• [Vorliegender Text]
----

Um den Traunsee und ins Almtal
Überbordende Touristenströme haben jüngst in Teilen Europas zu scharfen Protesten der jeweils betroffenen Bevölkerung geführt. Ein neues Schlagwort namens Overtourism war geboren und macht seither die Runde, mit allen damit verbundenen Schattenseiten: Lärm, Müll, dreisten Preissteigerungen und unangemessenem Verhalten der Touristen.
Wer da nicht mittun will, hat also die Wahl: Entweder daheim zu bleiben und auf Balkonien die angeblich schönste Zeit des Jahres zu verbringen – oder Orte und Regionen anzusteuern, die nicht unter diesem, zugegeben, unglaublich grauslichen Massenphänomen leiden.
Spätestens jetzt kommt das östliche Salzkammergut rund um den Traun- und Almsee ins Spiel, das sich dem Tourismus – schon vor Jahrzehnten – zwar geöffnet, ihm sich aber nicht bedingungslos unterworfen hat. Anders gesagt: Es ist der kleinen Region gelungen, was vielen anderen Fremdenverkehrsgebieten leider nicht vergönnt war: Die Schönheit der Landschaft den Gästen zu erschließen – und sie dennoch zu bewahren.
Es ist immer einigermaßen gefährlich, Klischees zu bemühen, zumal solche, die unverwüstlich erscheinen. Und doch: Im Zielgebiet angekommen, eröffnet sich dem Reisenden eine wie von vifen Marketingleuten inszenierte Bilderbuchlandschaft mit blauen Seen, hohen Bergen und dunklen Forsten.

----

• [Aufgabenstellung] Führen Sie den Reisetext über den Traunsee und das Almtal im Anschluss an seinen letzten Satz weiter.

• [Datenauszug]
----

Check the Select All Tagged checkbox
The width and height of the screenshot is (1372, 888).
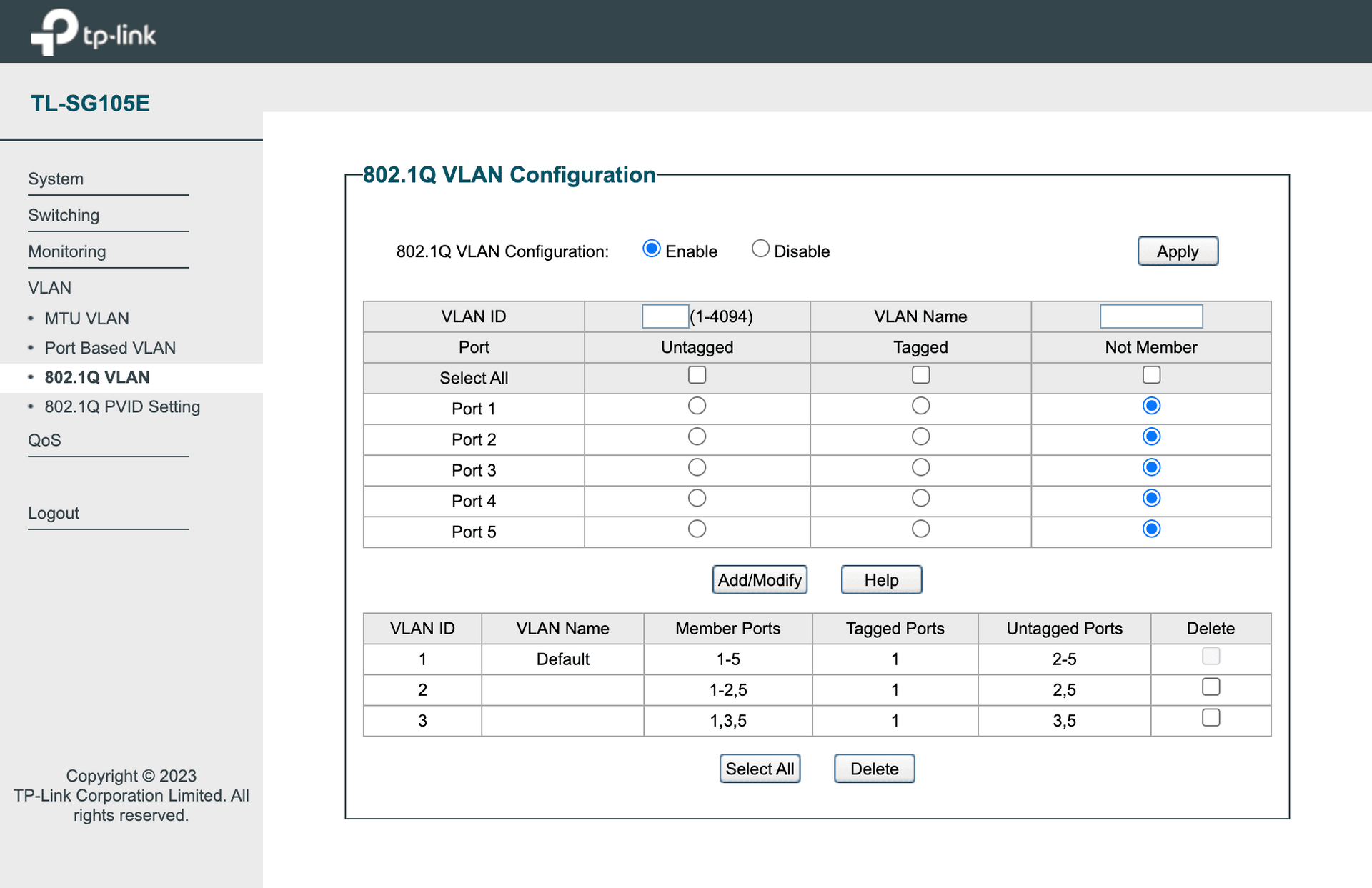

----

• [Ergebnis]
Als Einstieg bietet sich Gmunden an. Die frühere Salzhandels- und heutige Kurstadt an der Nordspitze des Traunsees muss zwar im Gegensatz zu Ischl und Aussee ohne „Bad“ auskommen, hat aber den Vorteil, direkt am Wasser zu liegen und erinnert deswegen – nicht zuletzt wegen der Villen, Schlösser und den in hellen Pastelltönen gestrichenen Bürgerhäusern – an ein mediterranes Seebad. Wozu auch die Uferpromenade mit den unmittelbar daran anschließenden Kaffeehäusern – Grellinger, Baumgartner, Brandl und alle bedingungslos empfehlenswert – nicht unwesentlich beiträgt. Unumstrittenes Wahrzeichen der 1278 zur Stadt erhobenen Gemeinde Gmunden jedoch ist das auf einer Felseninsel gelegene, 909 erstmals erwähnte und nur über eine 123 Meter lange Holzbrücke erreichbare Seeschloss Ort. Es erhielt im 15. Jahrhundert den wuchtigen Torturm und nach einem Brand 1634 sein heutiges Aussehen, wurde aber erst so richtig bekannt durch die von 1996 bis 2004 dort gedrehte TV-Serie „Schlosshotel Orth“, war aber nie Hotel, sondern beherbergt das städtische Standesamt, Ausstellungen und ein Restaurant.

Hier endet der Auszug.